How-To

How I automate cold email reply classification with GPT-4 and save 10 hours per week

automationdevs · 2026-04-19 · 1,280 views

I used to spend 2 hours per day manually classifying cold email replies into categories: interested, not interested, objection, unsubscribe, referral, out of office, miscellaneous. Built a GPT-4 based classifier that does it in real time. Saves me roughly 10 hours per week. Sharing the setup.

The architecture. Sending platform (Instantly) webhook → cloud function (AWS Lambda or similar) → OpenAI API call → write classification to Airtable/database → route to appropriate team inbox or workflow.

The prompt. System prompt tells GPT-4 to categorize cold email replies into 7 categories with specific criteria for each. I give it 2-3 example replies per category. The prompt is roughly 800 tokens total.

User prompt is just the reply content. GPT-4 returns a JSON with category, confidence score, and a one-line summary.

The categories. 1) Interested — positive signal, wants to talk.

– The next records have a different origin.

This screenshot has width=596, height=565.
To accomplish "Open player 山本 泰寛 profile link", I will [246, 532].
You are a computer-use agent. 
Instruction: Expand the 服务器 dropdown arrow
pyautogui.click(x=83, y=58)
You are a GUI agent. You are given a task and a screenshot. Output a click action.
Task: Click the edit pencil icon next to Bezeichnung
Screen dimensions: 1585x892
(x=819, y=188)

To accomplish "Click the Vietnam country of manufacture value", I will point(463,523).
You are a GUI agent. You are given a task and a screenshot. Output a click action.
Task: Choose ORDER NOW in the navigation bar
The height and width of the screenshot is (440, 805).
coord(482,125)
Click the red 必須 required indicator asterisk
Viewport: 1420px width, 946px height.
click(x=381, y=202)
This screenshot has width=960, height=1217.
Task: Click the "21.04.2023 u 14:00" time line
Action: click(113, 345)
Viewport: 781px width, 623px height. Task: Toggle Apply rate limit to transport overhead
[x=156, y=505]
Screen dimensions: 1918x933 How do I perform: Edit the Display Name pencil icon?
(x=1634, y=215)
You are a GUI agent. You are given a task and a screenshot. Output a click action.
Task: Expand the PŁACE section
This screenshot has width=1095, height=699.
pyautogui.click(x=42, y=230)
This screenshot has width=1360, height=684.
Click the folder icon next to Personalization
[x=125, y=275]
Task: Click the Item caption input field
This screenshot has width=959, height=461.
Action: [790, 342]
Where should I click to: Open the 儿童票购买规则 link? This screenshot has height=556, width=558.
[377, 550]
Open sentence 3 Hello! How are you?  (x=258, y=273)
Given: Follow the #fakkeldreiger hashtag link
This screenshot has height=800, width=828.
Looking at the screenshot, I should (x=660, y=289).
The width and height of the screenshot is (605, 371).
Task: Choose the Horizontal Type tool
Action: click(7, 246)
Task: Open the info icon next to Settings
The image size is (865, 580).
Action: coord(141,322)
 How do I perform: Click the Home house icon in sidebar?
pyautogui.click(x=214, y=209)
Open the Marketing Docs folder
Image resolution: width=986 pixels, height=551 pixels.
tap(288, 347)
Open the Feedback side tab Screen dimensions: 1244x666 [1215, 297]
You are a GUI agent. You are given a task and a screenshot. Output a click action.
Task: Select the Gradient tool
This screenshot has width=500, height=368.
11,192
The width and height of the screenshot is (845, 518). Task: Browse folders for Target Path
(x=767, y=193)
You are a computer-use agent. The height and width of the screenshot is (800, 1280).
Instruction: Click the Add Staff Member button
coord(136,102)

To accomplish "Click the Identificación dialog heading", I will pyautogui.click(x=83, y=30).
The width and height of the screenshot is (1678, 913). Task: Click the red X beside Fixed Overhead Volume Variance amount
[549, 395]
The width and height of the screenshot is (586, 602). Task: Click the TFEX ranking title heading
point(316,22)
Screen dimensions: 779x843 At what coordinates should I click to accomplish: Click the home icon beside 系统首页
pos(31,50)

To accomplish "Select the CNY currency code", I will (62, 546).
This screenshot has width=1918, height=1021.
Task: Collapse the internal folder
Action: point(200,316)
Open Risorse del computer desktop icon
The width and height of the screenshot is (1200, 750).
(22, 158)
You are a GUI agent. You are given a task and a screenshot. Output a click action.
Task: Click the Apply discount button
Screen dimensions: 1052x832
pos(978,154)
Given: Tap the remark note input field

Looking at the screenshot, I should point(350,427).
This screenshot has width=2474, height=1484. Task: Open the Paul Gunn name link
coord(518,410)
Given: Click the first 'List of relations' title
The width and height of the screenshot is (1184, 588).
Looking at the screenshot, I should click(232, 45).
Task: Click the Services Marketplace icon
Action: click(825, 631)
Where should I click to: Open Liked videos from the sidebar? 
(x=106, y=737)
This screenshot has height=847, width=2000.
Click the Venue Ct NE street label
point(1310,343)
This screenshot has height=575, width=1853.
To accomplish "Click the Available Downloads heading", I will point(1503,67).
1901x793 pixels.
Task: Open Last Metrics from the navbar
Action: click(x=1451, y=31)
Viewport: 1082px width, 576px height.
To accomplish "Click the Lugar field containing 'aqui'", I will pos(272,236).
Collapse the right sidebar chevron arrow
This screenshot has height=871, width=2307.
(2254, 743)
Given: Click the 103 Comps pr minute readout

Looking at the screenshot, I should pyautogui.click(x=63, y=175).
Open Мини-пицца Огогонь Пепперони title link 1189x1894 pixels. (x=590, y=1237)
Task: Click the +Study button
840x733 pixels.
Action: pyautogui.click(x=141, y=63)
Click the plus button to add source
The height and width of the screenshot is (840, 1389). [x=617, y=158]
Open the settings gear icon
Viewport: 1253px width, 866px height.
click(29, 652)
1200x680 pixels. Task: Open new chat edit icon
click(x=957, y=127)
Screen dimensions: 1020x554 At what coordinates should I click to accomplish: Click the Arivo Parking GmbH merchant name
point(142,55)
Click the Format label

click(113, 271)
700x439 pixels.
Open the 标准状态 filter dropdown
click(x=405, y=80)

Route to sales immediately. 2) Objection — interested but has concerns. Route to nurture sequence. 3) Not now — not interested currently but open later. Schedule follow-up in 60 days. 4) Referral — "wrong person, contact X instead". Capture referral data, start sequence to X. 5) Unsubscribe — wants off list. Auto-suppress across all campaigns. 6) Out of office — temporary. Reschedule next email for return date. 7) Not interested / negative — permanent no. Suppress from this campaign.

The accuracy. 94% classification accuracy against a manually-labeled test set of 500 replies. The 6% errors are mostly edge cases (ambiguous replies, ESL prospects with unusual phrasing). Much higher accuracy than rule-based keyword classifiers, which struggle with anything beyond "unsubscribe" matching.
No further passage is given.